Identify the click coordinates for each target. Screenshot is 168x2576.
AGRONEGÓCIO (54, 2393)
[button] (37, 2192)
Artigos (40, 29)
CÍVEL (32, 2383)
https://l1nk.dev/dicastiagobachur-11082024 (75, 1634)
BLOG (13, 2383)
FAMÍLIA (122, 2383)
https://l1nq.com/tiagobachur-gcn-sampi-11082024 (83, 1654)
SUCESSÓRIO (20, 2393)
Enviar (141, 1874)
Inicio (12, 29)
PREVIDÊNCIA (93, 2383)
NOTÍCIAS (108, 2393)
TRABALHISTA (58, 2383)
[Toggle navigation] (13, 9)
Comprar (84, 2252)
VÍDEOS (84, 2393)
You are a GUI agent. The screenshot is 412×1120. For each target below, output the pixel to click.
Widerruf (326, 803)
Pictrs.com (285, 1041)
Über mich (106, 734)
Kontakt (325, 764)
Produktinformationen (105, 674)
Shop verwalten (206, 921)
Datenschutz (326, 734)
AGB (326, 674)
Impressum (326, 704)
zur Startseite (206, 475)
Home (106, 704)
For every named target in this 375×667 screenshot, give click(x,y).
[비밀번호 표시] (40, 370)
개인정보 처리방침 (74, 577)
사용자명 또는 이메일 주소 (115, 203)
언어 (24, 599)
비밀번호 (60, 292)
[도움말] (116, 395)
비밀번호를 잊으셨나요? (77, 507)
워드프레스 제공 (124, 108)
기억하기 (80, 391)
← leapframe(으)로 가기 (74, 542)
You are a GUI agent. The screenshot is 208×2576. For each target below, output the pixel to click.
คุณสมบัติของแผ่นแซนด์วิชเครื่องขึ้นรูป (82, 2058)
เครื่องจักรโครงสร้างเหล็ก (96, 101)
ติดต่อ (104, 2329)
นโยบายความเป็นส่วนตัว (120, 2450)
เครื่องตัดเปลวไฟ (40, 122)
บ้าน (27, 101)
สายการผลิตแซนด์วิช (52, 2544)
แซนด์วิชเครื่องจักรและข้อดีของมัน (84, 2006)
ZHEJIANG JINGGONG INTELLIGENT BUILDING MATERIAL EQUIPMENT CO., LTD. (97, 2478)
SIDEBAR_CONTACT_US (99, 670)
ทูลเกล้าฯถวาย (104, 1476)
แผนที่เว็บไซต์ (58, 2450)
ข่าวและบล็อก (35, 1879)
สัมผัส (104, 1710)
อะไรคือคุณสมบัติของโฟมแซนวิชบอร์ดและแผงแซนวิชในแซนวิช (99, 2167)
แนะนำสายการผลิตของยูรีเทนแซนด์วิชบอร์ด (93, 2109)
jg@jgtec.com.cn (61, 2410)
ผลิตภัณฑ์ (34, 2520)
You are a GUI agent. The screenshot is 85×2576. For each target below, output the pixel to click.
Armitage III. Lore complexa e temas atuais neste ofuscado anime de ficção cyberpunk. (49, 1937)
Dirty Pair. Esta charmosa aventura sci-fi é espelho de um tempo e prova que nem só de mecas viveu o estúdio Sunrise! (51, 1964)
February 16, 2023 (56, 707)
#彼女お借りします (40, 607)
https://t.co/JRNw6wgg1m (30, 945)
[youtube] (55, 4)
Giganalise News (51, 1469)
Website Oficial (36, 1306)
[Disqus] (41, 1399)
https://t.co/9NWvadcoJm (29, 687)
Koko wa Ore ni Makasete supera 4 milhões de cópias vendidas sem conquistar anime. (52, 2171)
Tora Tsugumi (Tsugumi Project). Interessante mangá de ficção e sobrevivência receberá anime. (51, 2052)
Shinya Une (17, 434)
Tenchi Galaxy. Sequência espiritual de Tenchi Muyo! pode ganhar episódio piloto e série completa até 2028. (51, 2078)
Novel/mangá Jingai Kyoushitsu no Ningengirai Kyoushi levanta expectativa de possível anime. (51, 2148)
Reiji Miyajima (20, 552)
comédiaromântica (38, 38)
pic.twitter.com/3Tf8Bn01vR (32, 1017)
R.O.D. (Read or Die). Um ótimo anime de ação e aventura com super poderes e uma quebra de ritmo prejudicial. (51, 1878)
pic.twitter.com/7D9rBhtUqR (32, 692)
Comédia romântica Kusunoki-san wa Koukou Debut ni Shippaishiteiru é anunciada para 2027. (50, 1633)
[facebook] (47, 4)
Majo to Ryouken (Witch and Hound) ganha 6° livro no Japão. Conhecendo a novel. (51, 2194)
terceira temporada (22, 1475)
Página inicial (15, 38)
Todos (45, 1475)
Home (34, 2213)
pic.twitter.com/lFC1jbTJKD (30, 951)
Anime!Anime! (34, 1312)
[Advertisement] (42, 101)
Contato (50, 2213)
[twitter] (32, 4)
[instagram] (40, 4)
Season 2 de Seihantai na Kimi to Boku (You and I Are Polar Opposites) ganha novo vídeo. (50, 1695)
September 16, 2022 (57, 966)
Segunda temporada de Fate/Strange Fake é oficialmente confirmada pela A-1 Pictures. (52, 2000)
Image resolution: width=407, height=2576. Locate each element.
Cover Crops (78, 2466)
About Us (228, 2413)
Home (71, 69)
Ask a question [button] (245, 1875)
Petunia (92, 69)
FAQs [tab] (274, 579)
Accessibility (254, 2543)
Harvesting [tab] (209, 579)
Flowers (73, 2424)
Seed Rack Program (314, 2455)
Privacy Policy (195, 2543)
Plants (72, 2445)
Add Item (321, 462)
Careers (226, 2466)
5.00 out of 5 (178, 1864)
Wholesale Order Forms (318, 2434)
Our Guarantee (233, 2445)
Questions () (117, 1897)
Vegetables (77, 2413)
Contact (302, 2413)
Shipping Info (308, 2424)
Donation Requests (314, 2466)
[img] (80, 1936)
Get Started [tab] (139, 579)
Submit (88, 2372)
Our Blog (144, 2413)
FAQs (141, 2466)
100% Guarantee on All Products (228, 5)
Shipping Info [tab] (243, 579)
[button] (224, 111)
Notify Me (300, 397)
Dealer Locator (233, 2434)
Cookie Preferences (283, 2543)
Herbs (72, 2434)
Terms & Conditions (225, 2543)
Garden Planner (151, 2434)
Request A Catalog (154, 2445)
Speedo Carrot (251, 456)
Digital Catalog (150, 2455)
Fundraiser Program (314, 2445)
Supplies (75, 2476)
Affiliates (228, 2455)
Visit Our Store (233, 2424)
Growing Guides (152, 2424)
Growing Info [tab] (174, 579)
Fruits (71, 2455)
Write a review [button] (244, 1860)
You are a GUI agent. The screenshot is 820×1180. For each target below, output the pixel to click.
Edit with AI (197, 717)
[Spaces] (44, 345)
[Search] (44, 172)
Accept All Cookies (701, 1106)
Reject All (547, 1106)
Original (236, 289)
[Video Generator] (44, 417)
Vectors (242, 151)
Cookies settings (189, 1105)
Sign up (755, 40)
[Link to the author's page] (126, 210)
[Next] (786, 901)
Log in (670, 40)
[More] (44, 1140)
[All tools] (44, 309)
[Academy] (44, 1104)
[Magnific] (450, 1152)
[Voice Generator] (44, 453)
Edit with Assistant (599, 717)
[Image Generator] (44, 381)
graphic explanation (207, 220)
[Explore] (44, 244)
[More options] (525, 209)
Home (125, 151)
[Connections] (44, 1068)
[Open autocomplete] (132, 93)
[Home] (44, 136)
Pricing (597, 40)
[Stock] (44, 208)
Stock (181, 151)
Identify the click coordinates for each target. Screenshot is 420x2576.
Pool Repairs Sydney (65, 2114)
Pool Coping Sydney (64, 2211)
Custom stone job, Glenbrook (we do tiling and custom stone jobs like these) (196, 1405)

Requirement
Transcribe every line of the records, keeping each one exact.

Your solution
Identify the click coordinates for each target. Screenshot is 168x2576.
AGRONEGÓCIO (54, 2393)
[button] (37, 2192)
Artigos (40, 29)
CÍVEL (32, 2383)
https://l1nk.dev/dicastiagobachur-11082024 (75, 1634)
BLOG (13, 2383)
FAMÍLIA (122, 2383)
https://l1nq.com/tiagobachur-gcn-sampi-11082024 (83, 1654)
SUCESSÓRIO (20, 2393)
Enviar (141, 1874)
Inicio (12, 29)
PREVIDÊNCIA (93, 2383)
NOTÍCIAS (108, 2393)
TRABALHISTA (58, 2383)
[Toggle navigation] (13, 9)
Comprar (84, 2252)
VÍDEOS (84, 2393)
You are a GUI agent. The screenshot is 412×1120. For each target below, output the pixel to click.
Widerruf (326, 803)
Pictrs.com (285, 1041)
Über mich (106, 734)
Kontakt (325, 764)
Produktinformationen (105, 674)
Shop verwalten (206, 921)
Datenschutz (326, 734)
AGB (326, 674)
Impressum (326, 704)
zur Startseite (206, 475)
Home (106, 704)
For every named target in this 375×667 screenshot, give click(x,y).
[비밀번호 표시] (40, 370)
개인정보 처리방침 (74, 577)
사용자명 또는 이메일 주소 (115, 203)
언어 (24, 599)
비밀번호 (60, 292)
[도움말] (116, 395)
비밀번호를 잊으셨나요? (77, 507)
워드프레스 제공 (124, 108)
기억하기 (80, 391)
← leapframe(으)로 가기 (74, 542)
You are a GUI agent. The screenshot is 208×2576. For each target below, output the pixel to click.
คุณสมบัติของแผ่นแซนด์วิชเครื่องขึ้นรูป (82, 2058)
เครื่องจักรโครงสร้างเหล็ก (96, 101)
ติดต่อ (104, 2329)
นโยบายความเป็นส่วนตัว (120, 2450)
เครื่องตัดเปลวไฟ (40, 122)
บ้าน (27, 101)
สายการผลิตแซนด์วิช (52, 2544)
แซนด์วิชเครื่องจักรและข้อดีของมัน (84, 2006)
ZHEJIANG JINGGONG INTELLIGENT BUILDING MATERIAL EQUIPMENT CO., LTD. (97, 2478)
SIDEBAR_CONTACT_US (99, 670)
ทูลเกล้าฯถวาย (104, 1476)
แผนที่เว็บไซต์ (58, 2450)
ข่าวและบล็อก (35, 1879)
สัมผัส (104, 1710)
อะไรคือคุณสมบัติของโฟมแซนวิชบอร์ดและแผงแซนวิชในแซนวิช (99, 2167)
แนะนำสายการผลิตของยูรีเทนแซนด์วิชบอร์ด (93, 2109)
jg@jgtec.com.cn (61, 2410)
ผลิตภัณฑ์ (34, 2520)
You are a GUI agent. The screenshot is 85×2576. For each target below, output the pixel to click.
Armitage III. Lore complexa e temas atuais neste ofuscado anime de ficção cyberpunk. (49, 1937)
Dirty Pair. Esta charmosa aventura sci-fi é espelho de um tempo e prova que nem só de mecas viveu o estúdio Sunrise! (51, 1964)
February 16, 2023 (56, 707)
#彼女お借りします (40, 607)
https://t.co/JRNw6wgg1m (30, 945)
[youtube] (55, 4)
Giganalise News (51, 1469)
Website Oficial (36, 1306)
[Disqus] (41, 1399)
https://t.co/9NWvadcoJm (29, 687)
Koko wa Ore ni Makasete supera 4 milhões de cópias vendidas sem conquistar anime. (52, 2171)
Tora Tsugumi (Tsugumi Project). Interessante mangá de ficção e sobrevivência receberá anime. (51, 2052)
Shinya Une (17, 434)
Tenchi Galaxy. Sequência espiritual de Tenchi Muyo! pode ganhar episódio piloto e série completa até 2028. (51, 2078)
Novel/mangá Jingai Kyoushitsu no Ningengirai Kyoushi levanta expectativa de possível anime. (51, 2148)
Reiji Miyajima (20, 552)
comédiaromântica (38, 38)
pic.twitter.com/3Tf8Bn01vR (32, 1017)
R.O.D. (Read or Die). Um ótimo anime de ação e aventura com super poderes e uma quebra de ritmo prejudicial. (51, 1878)
pic.twitter.com/7D9rBhtUqR (32, 692)
Comédia romântica Kusunoki-san wa Koukou Debut ni Shippaishiteiru é anunciada para 2027. (50, 1633)
[facebook] (47, 4)
Majo to Ryouken (Witch and Hound) ganha 6° livro no Japão. Conhecendo a novel. (51, 2194)
terceira temporada (22, 1475)
Página inicial (15, 38)
Todos (45, 1475)
Home (34, 2213)
pic.twitter.com/lFC1jbTJKD (30, 951)
Anime!Anime! (34, 1312)
[Advertisement] (42, 101)
Contato (50, 2213)
[twitter] (32, 4)
[instagram] (40, 4)
Season 2 de Seihantai na Kimi to Boku (You and I Are Polar Opposites) ganha novo vídeo. (50, 1695)
September 16, 2022 (57, 966)
Segunda temporada de Fate/Strange Fake é oficialmente confirmada pela A-1 Pictures. (52, 2000)
Image resolution: width=407, height=2576. Locate each element.
Cover Crops (78, 2466)
About Us (228, 2413)
Home (71, 69)
Ask a question [button] (245, 1875)
Petunia (92, 69)
FAQs [tab] (274, 579)
Accessibility (254, 2543)
Harvesting [tab] (209, 579)
Flowers (73, 2424)
Seed Rack Program (314, 2455)
Privacy Policy (195, 2543)
Plants (72, 2445)
Add Item (321, 462)
Careers (226, 2466)
5.00 out of 5 (178, 1864)
Wholesale Order Forms (318, 2434)
Our Guarantee (233, 2445)
Questions () (117, 1897)
Vegetables (77, 2413)
Contact (302, 2413)
Shipping Info (308, 2424)
Donation Requests (314, 2466)
[img] (80, 1936)
Get Started [tab] (139, 579)
Submit (88, 2372)
Our Blog (144, 2413)
FAQs (141, 2466)
100% Guarantee on All Products (228, 5)
Shipping Info [tab] (243, 579)
[button] (224, 111)
Notify Me (300, 397)
Dealer Locator (233, 2434)
Cookie Preferences (283, 2543)
Herbs (72, 2434)
Terms & Conditions (225, 2543)
Garden Planner (151, 2434)
Request A Catalog (154, 2445)
Speedo Carrot (251, 456)
Digital Catalog (150, 2455)
Fundraiser Program (314, 2445)
Supplies (75, 2476)
Affiliates (228, 2455)
Visit Our Store (233, 2424)
Growing Guides (152, 2424)
Growing Info [tab] (174, 579)
Fruits (71, 2455)
Write a review [button] (244, 1860)
You are a GUI agent. The screenshot is 820×1180. For each target below, output the pixel to click.
Edit with AI (197, 717)
[Spaces] (44, 345)
[Search] (44, 172)
Accept All Cookies (701, 1106)
Reject All (547, 1106)
Original (236, 289)
[Video Generator] (44, 417)
Vectors (242, 151)
Cookies settings (189, 1105)
Sign up (755, 40)
[Link to the author's page] (126, 210)
[Next] (786, 901)
Log in (670, 40)
[More] (44, 1140)
[All tools] (44, 309)
[Academy] (44, 1104)
[Magnific] (450, 1152)
[Voice Generator] (44, 453)
Edit with Assistant (599, 717)
[Image Generator] (44, 381)
graphic explanation (207, 220)
[Explore] (44, 244)
[More options] (525, 209)
Home (125, 151)
[Connections] (44, 1068)
[Open autocomplete] (132, 93)
[Home] (44, 136)
Pricing (597, 40)
[Stock] (44, 208)
Stock (181, 151)
Identify the click coordinates for each target. Screenshot is 420x2576.
Pool Repairs Sydney (65, 2114)
Pool Coping Sydney (64, 2211)
Custom stone job, Glenbrook (we do tiling and custom stone jobs like these) (196, 1405)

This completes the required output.